Une excellente récolte et la baisse de la demande en matières
premières ont stoppé la flambée des cours agricoles mondiaux,mais les
prix des denrées restent chers


Depuis septembre dernier, les bulles spéculatives qui s’étaient
formées sur les marchés immobiliers, des actions et des matières
premières éclatent les unes après les autres, faisant dégringoler
leurs prix.

Les produits agricoles n’ont pas échappé à la tendance. « Après une
flambée des prix des céréales et des huiles en 2006 et 2007, les prix
ont retrouvé, en six mois, leur niveau de la fin de 2006. Mais il
s’agit de prix encore élevés si l’on se réfère au début du millénaire
», note Catherine Mollière au Crédit agricole.

Les émeutes de la faim

En juin dernier, les pays membres de l’ONU débattaient à Rome des
moyens de combattre cette flambée des prix. Elle entraînait, dans les
pays en développement, des « émeutes de la faim ». Un peu partout dans
le monde, des hommes et des femmes dépensaient davantage d’argent pour
s’alimenter et réduisaient leur consommation de produits de base.

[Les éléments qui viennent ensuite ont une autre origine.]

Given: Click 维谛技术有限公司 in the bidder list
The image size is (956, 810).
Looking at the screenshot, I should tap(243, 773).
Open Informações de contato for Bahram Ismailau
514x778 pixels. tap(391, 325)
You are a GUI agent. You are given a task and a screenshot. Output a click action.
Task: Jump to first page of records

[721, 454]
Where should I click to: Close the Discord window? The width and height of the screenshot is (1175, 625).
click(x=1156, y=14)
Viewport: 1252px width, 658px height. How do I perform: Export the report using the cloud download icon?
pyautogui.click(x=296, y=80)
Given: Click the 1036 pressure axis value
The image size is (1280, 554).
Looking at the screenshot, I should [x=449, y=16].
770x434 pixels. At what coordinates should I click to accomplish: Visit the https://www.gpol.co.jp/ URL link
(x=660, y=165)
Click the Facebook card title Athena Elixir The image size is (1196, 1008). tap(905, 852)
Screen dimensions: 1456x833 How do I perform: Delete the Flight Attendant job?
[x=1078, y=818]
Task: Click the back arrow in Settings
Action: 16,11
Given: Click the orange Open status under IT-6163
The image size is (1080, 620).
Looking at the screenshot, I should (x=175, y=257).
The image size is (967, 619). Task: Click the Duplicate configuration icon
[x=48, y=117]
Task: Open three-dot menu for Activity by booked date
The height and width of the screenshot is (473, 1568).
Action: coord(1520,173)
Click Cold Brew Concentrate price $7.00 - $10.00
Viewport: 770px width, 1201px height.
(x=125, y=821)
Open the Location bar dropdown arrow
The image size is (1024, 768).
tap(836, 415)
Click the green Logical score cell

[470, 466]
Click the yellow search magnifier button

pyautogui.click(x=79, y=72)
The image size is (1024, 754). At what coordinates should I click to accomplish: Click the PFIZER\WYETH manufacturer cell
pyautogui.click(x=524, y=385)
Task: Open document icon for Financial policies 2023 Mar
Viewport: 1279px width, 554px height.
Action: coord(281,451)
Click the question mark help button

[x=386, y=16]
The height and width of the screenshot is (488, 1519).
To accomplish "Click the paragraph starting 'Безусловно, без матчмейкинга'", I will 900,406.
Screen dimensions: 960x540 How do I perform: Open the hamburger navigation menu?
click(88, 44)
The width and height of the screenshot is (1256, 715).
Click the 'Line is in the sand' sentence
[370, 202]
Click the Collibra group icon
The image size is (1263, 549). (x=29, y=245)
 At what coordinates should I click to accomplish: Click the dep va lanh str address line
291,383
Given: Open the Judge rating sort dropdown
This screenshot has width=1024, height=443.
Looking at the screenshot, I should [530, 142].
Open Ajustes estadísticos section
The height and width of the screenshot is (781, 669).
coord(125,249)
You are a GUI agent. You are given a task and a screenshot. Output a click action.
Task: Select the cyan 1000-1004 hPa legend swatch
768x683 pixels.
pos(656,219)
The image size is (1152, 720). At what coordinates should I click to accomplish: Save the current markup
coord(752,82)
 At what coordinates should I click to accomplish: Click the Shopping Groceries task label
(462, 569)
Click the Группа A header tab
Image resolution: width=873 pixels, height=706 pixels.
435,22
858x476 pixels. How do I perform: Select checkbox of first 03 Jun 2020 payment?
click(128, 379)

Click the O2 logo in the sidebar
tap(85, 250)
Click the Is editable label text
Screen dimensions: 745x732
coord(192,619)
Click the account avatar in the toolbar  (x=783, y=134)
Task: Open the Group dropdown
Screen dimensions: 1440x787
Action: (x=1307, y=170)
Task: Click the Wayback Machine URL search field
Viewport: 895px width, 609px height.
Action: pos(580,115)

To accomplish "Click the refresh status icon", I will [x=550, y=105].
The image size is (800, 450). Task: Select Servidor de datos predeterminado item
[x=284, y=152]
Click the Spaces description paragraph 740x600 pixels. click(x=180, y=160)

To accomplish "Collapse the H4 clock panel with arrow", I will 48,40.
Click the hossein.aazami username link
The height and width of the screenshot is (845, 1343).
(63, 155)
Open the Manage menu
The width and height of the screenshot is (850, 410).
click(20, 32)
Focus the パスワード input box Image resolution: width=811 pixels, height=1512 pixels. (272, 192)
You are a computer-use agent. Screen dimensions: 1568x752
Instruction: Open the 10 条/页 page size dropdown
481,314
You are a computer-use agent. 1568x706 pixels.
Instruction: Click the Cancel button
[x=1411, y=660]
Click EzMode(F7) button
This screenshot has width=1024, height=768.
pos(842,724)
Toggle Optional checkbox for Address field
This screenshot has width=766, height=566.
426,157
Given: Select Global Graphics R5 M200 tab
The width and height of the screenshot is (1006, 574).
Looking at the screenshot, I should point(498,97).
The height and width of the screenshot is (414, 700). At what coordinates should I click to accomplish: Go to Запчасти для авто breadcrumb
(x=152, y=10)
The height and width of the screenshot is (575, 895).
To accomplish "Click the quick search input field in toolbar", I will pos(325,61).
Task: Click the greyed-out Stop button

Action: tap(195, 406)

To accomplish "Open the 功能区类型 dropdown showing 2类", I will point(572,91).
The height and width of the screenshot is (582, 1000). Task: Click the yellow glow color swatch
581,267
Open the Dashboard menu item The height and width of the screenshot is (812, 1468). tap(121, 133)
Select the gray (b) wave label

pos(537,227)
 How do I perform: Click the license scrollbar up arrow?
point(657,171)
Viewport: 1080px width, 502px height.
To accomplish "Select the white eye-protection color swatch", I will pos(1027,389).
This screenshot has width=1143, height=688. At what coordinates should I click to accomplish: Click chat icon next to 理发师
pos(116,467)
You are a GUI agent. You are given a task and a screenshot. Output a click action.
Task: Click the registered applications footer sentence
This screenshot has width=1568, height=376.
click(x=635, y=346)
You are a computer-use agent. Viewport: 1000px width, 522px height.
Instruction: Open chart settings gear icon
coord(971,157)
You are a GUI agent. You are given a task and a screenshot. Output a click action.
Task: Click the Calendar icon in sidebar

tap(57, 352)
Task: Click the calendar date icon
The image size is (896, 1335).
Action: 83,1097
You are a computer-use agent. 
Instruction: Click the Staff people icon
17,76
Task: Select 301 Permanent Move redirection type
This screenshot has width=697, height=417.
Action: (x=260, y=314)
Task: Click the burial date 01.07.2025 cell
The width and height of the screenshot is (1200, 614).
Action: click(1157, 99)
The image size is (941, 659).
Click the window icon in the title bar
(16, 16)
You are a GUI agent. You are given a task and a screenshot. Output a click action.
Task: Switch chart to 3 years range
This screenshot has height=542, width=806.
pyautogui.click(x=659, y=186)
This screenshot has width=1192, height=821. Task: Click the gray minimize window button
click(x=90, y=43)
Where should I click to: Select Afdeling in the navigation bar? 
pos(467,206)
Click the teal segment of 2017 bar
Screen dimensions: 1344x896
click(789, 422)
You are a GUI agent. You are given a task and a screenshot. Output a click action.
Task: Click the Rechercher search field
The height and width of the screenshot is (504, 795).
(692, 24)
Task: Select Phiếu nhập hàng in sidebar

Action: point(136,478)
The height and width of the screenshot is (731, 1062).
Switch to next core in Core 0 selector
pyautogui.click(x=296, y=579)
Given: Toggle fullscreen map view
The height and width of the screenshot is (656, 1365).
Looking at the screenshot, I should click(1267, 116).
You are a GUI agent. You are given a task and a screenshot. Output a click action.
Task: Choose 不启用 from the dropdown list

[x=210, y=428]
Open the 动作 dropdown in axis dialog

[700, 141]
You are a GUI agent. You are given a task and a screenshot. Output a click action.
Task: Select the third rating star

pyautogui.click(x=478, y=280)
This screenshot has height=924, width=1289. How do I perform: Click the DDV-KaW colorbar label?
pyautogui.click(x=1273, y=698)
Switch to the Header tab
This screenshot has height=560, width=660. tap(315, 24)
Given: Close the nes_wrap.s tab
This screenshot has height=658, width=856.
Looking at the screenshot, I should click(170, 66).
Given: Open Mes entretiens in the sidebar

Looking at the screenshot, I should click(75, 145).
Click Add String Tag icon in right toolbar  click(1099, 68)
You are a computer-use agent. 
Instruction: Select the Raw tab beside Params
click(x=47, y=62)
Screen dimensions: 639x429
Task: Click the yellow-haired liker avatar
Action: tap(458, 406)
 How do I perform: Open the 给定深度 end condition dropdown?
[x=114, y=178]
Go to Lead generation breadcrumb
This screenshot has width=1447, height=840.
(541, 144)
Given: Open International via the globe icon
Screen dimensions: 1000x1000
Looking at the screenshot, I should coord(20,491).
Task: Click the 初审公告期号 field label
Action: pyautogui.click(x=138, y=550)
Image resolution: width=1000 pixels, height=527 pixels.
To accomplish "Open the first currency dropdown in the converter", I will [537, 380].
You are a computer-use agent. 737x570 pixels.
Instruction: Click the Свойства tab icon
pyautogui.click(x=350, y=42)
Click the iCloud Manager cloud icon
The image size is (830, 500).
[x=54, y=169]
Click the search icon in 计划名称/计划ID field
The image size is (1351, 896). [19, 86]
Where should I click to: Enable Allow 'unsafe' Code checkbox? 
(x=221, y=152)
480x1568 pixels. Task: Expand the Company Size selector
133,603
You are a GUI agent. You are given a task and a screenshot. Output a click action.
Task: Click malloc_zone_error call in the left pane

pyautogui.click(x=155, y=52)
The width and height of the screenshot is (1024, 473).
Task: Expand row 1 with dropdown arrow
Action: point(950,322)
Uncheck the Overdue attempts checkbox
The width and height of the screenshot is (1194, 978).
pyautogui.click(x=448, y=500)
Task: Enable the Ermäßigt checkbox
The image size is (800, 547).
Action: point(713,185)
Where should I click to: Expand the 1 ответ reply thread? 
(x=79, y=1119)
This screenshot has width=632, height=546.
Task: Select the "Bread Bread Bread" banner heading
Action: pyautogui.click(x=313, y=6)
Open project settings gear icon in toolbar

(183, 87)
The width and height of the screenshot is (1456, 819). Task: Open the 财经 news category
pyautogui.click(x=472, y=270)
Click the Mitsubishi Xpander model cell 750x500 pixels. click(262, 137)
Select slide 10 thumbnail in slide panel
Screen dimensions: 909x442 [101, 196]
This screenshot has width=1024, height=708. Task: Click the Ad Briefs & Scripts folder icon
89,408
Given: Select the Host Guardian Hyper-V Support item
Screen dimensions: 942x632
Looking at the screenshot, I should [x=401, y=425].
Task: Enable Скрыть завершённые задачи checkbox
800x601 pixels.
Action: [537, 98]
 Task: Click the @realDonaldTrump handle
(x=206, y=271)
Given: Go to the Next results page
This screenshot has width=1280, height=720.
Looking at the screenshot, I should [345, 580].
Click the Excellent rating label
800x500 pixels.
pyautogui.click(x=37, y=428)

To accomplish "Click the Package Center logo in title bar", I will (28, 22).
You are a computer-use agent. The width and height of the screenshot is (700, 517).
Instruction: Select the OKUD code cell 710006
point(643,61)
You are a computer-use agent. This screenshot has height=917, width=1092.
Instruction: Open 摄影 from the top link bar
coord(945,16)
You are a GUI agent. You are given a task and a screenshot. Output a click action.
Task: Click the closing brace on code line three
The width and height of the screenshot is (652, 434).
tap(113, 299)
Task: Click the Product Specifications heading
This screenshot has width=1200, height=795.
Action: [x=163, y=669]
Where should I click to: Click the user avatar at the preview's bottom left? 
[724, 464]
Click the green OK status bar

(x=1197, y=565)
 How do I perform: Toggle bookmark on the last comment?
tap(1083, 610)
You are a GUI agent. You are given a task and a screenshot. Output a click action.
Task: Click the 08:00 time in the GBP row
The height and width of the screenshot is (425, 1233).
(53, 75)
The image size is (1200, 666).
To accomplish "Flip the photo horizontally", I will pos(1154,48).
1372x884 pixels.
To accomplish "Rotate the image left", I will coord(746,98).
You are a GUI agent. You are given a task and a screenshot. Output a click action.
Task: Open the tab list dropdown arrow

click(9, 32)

Le secrétaire général de l’ONU, Ban Ki-moon, constatait alors que « ce
sont les pauvres des pauvres qui souffrent le plus de cette situation,
car ils dépensent les deux tiers de leur budget dans l’alimentation ».

Sept mois après, alors que les cours mondiaux se sont écroulés,
l’inquiétude reste présente dans les pays du Sud. « Le problème est
loin d’être résolu. Au niveau local, les baisses des cours mondiaux ne
se répercutent pas immédiatement sur les marchés. Ces variations
montrent aussi que l’on n’a pas supprimé la volatilité des cours.
Celle-ci empêche les États de prévoir leurs ressources », estime-t-on
au ministère français des affaires étrangères.
De bonnes récoltes en 2008

2008 aura été une excellente année de récoltes. « L’année a bénéficié
d’un climat favorable dans presque toutes les zones de production. Le
rendement a atteint un niveau record en blé, élevé en maïs et en soja
», note Catherine Mollière.

Encouragés par la flambée des cours, les agriculteurs africains et
européens ont beaucoup plus planté et ainsi plus récolté. Du coup, les
stocks mondiaux, au plus bas il y a encore six mois, commencent à se
reconstituer. « Les stocks sont encore faibles mais ils ne sont plus à
un niveau critique », constate Christophe Gouel, au Centre d’études
prospectives et d’informations internationales (Cepii).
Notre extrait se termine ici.